Before last season, Callahan told Hill he was ready to pass on that protection role to him in '24 and Hill spent all of '23 hoarding whatever he could get his hands on.

"All the work he did, categorized it and put things together just coming up with the plan. All of that came from him," Hill says.

Hill and Pitcher learned so well that they now jointly prepare the protections. And Hill, just three years into the pro pass game, presents it every week to an offense that is protecting for a guy having one of the best years an NFL quarterback has ever had.

Which does spawn some unique challenges Sunday.

"He knows the holes. He knows the cracks in the protection. He knows what to do," Hill says.

What Callahan did, Hill believes, is be generous with his generosity. During one of those many sojourns into Callahan's office ("The door was always open"), he might say to Hill, "When you're in this job one day, don't make the same mistake I did here," or, "When you're an offensive coordinator, try this."

"He was also making a note to himself when he said something like that," Hill says. "I say it to the players. 'When you're coaching one day, don't forget to say X, Y, Z.' He used it in staff and skill meetings. He used it with all the coaches. That's how he talked to us. I thought that was pretty cool."

The one thing about a tree, it has more than one branch and Taylor's got plenty set to blossom.

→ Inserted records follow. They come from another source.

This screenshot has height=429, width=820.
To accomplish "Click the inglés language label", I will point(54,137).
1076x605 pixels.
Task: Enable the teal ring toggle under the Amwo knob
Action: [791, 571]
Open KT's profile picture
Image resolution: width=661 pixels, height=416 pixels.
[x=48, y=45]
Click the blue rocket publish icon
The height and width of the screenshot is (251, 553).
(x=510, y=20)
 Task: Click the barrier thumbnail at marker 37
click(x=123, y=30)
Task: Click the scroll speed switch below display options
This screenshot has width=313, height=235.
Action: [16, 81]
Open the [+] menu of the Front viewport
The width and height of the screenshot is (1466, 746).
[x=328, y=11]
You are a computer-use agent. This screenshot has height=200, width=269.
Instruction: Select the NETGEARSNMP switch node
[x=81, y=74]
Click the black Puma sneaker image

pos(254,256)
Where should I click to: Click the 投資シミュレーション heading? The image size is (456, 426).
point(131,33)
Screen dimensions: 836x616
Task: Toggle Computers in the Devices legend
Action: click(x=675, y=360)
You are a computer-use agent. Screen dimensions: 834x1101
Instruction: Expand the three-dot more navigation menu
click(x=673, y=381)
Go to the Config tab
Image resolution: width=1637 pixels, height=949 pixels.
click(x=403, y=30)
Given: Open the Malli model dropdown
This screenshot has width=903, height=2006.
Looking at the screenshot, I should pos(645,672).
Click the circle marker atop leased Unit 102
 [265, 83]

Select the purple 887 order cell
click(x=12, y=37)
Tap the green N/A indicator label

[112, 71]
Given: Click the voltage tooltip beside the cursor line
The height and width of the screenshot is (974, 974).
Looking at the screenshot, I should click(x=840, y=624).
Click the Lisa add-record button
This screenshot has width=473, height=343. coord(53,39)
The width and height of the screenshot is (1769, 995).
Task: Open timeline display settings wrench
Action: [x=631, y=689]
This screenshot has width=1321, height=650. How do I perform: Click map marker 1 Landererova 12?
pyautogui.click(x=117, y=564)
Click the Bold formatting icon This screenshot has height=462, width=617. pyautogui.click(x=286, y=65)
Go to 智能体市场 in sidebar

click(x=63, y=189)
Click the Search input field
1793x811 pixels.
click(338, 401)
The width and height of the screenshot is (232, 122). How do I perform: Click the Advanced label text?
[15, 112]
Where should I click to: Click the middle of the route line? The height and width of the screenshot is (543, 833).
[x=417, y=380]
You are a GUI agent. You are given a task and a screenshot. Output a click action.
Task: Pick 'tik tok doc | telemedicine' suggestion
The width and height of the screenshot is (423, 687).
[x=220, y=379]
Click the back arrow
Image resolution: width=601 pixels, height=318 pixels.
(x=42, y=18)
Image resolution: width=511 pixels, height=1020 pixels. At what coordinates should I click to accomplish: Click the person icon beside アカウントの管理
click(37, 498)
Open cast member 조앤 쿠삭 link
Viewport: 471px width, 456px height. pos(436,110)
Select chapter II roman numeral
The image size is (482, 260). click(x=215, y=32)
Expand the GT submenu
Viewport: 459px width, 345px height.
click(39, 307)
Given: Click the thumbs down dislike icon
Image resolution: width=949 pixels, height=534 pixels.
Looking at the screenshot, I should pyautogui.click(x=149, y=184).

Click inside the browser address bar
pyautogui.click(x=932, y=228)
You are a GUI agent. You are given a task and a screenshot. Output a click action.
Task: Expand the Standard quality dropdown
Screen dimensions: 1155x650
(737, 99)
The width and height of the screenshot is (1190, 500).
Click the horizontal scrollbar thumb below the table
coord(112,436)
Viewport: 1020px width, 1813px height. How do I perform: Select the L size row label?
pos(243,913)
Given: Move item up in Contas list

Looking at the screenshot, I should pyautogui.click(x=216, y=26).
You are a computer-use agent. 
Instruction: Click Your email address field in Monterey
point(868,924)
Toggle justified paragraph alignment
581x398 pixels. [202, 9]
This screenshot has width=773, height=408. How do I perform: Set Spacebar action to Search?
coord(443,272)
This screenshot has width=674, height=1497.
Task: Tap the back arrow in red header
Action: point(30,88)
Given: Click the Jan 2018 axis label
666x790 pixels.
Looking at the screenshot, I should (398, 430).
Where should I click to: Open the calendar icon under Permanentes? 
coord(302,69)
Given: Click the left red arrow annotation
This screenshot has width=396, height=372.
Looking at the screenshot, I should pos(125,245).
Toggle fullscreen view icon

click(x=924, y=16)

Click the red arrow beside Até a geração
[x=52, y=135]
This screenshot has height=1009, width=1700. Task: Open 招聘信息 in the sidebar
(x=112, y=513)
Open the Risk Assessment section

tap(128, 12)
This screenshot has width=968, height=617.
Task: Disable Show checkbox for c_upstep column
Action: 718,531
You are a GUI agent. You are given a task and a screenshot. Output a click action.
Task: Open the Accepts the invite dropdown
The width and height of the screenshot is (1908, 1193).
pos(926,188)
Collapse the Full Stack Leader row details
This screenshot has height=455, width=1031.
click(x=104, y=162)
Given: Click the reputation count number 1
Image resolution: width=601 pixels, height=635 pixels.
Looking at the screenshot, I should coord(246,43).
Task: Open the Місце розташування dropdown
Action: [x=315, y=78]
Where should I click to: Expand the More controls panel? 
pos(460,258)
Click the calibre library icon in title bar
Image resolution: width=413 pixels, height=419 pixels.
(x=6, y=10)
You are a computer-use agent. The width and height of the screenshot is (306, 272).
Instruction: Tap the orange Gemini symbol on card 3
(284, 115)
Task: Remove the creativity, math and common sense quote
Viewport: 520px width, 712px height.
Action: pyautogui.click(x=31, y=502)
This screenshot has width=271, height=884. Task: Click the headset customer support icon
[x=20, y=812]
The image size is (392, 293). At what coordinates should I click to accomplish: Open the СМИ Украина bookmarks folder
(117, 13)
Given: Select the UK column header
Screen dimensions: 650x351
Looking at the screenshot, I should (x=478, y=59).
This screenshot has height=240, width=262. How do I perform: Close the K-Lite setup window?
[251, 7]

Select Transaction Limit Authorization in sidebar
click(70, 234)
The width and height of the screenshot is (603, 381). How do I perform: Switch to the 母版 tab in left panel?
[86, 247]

Defensive coordinator Lou Anarumo has interviewed for some head coaching jobs. Special teams coordinator Darrin Simmons' quarter of a century in the league makes him well qualified. Pitcher could have gone elsewhere to be a coordinator but stayed with Joe Burrow. What Troy Walters has done with the wide receivers is eye-catching. Offensive line coach and run game coordinator Frank Pollack has played and coached in the league since the '90s. Tight ends coach James Casey, another former player, always draws raves from coaches and players alike immersed in a position so entwined in both run and pass.

And the list doesn't stop there.

Hill says he's been inspired by Callahan's move to the corner office.

"Him getting that job, it really hit close to home," Hill says. "Watching someone you work next door to, share a wall with, him giving everything he gave me as far as knowledge and then he's going off to be a head coach, that's encouraging to me. I feel like I can be that one day."

Down in Nashville, it is surprising no one that Callahan is still being generous and transparent despite getting rocked in a typically difficult rookie year as a head coach. Asked about the emergence of second-year Bengals running back Chase Brown, one of the last skill Bengals he helped draft, Callahan made sure he mentioned Hill as Brown goes into Sunday's game as one of 22 players with 1,000 scrimmage yards.

"He's kind of turned into everything that initially we had hoped he would. You see his explosiveness, his ability to create yards after catch and yards after contact," Callahan says. "I was really excited about what he could become. And Justin Hill, who I'm still very close to, has done a great job and they've done a great job using him in the scheme and finding ways to make him effective.

"They've found a lot of cool ways to get the ball in his hands and he's impacted the offense quite a bit and used all the things that I was hopeful when we took him. And I think that's a nice tip of the cap to Justin and those guys on offense to find ways to do that."

On a Thursday night, as the pizza was still hot and they were waiting on the wings, Hill, who has moved offices, pondered the protections Callahan taught so well.

"We'll do what we do," Hill says, "and they'll do what they do."